● PROBLEM DETAILS
What you give back should be exactly the lines from the one with "Where should I" through the end of the data, without the pictures.

● WORKING DATA
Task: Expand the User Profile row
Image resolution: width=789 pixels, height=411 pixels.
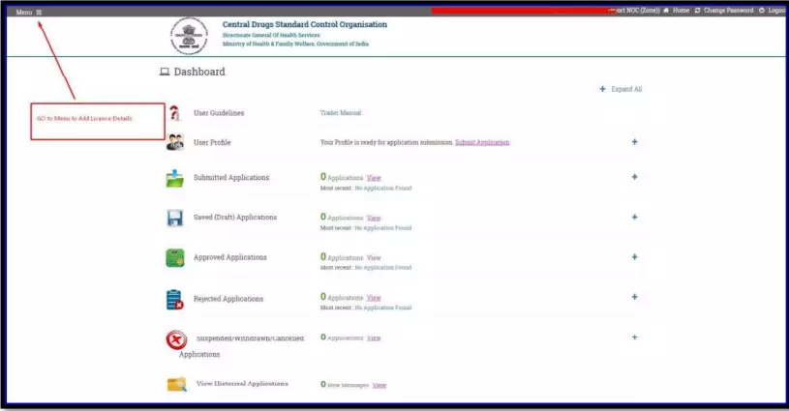Action: 635,142
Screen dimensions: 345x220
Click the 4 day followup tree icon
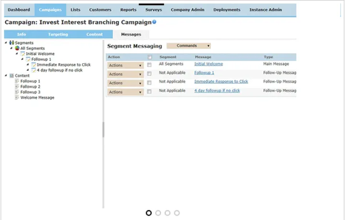[34, 70]
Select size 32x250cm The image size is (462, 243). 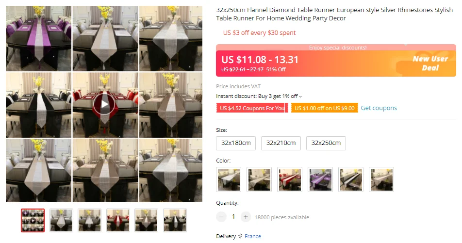326,143
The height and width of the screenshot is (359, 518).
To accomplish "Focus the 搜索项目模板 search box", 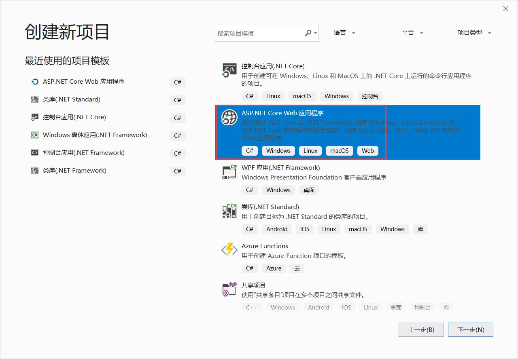I will 259,33.
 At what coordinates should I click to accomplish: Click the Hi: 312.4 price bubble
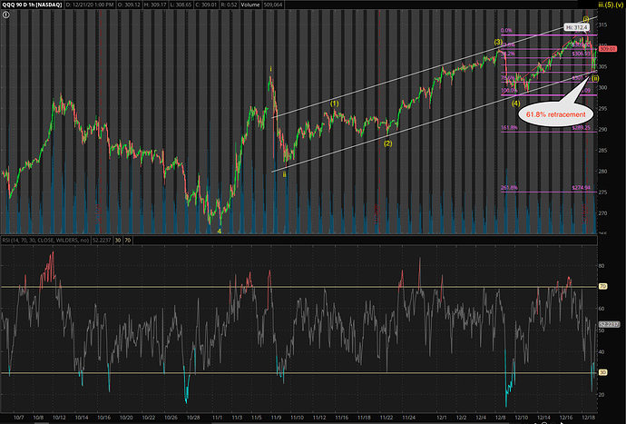click(x=575, y=27)
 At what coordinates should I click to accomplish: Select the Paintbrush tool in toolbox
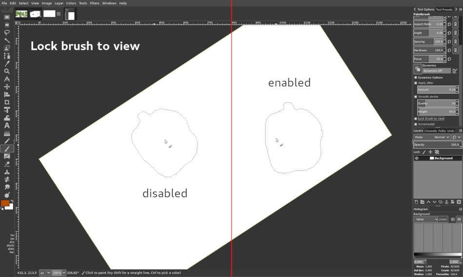[x=7, y=149]
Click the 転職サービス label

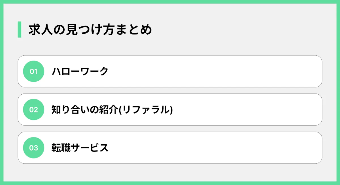pyautogui.click(x=80, y=148)
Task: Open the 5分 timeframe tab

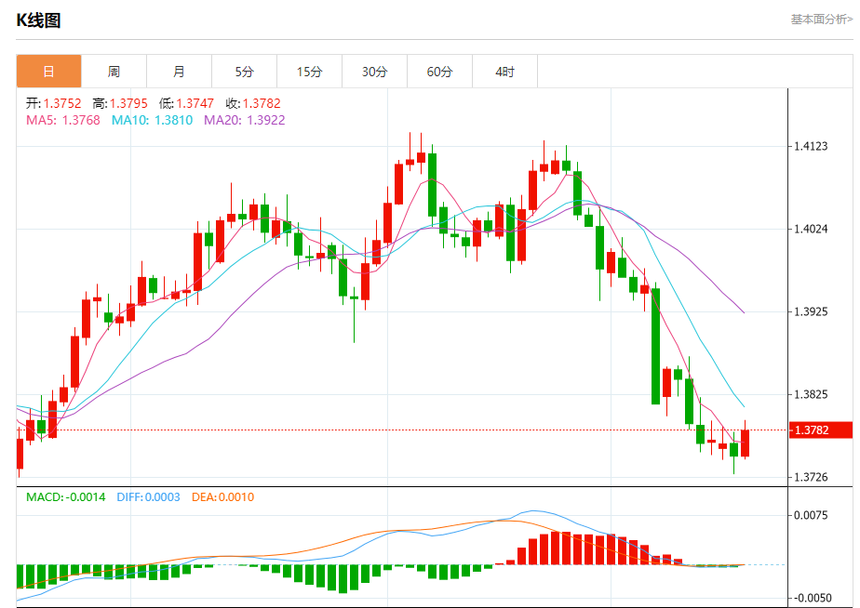Action: tap(244, 72)
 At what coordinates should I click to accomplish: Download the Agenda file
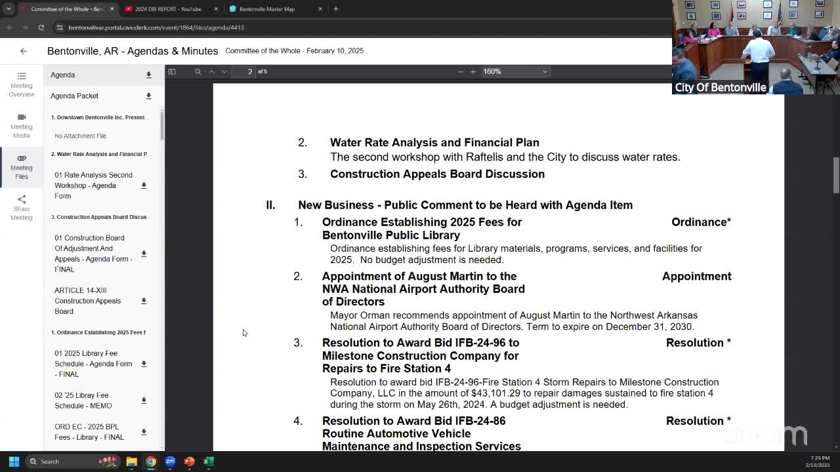tap(148, 75)
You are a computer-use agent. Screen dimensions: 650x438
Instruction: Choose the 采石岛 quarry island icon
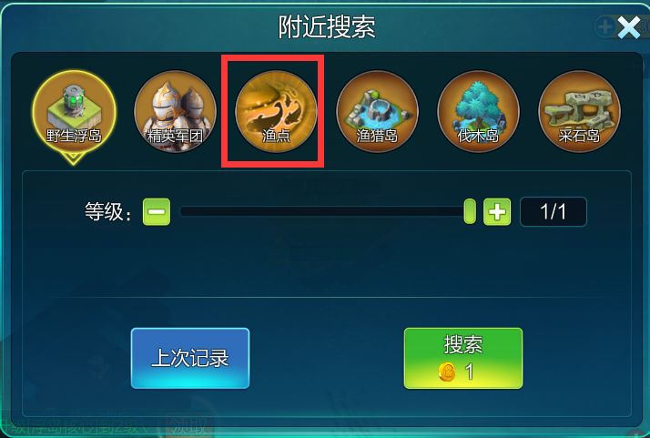tap(579, 112)
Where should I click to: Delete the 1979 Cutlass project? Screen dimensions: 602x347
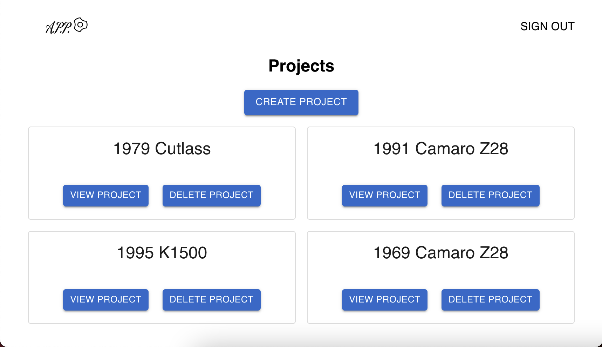[211, 195]
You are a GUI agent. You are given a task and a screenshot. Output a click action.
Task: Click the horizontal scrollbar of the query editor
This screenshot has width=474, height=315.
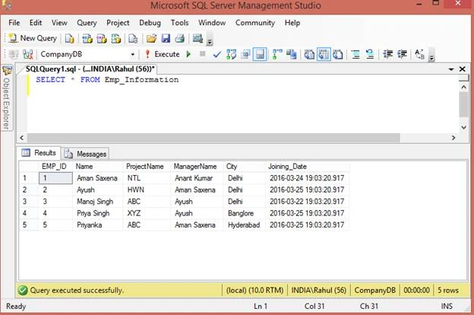tap(213, 138)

● EXERCISE RESULT
Where should I click to: Delete the 1979 Cutlass project? Screen dimensions: 602x347
[211, 195]
You are a GUI agent. You are given a task and a screenshot. Output a click action.
Task: Click the horizontal scrollbar of the query editor
This screenshot has width=474, height=315.
tap(213, 138)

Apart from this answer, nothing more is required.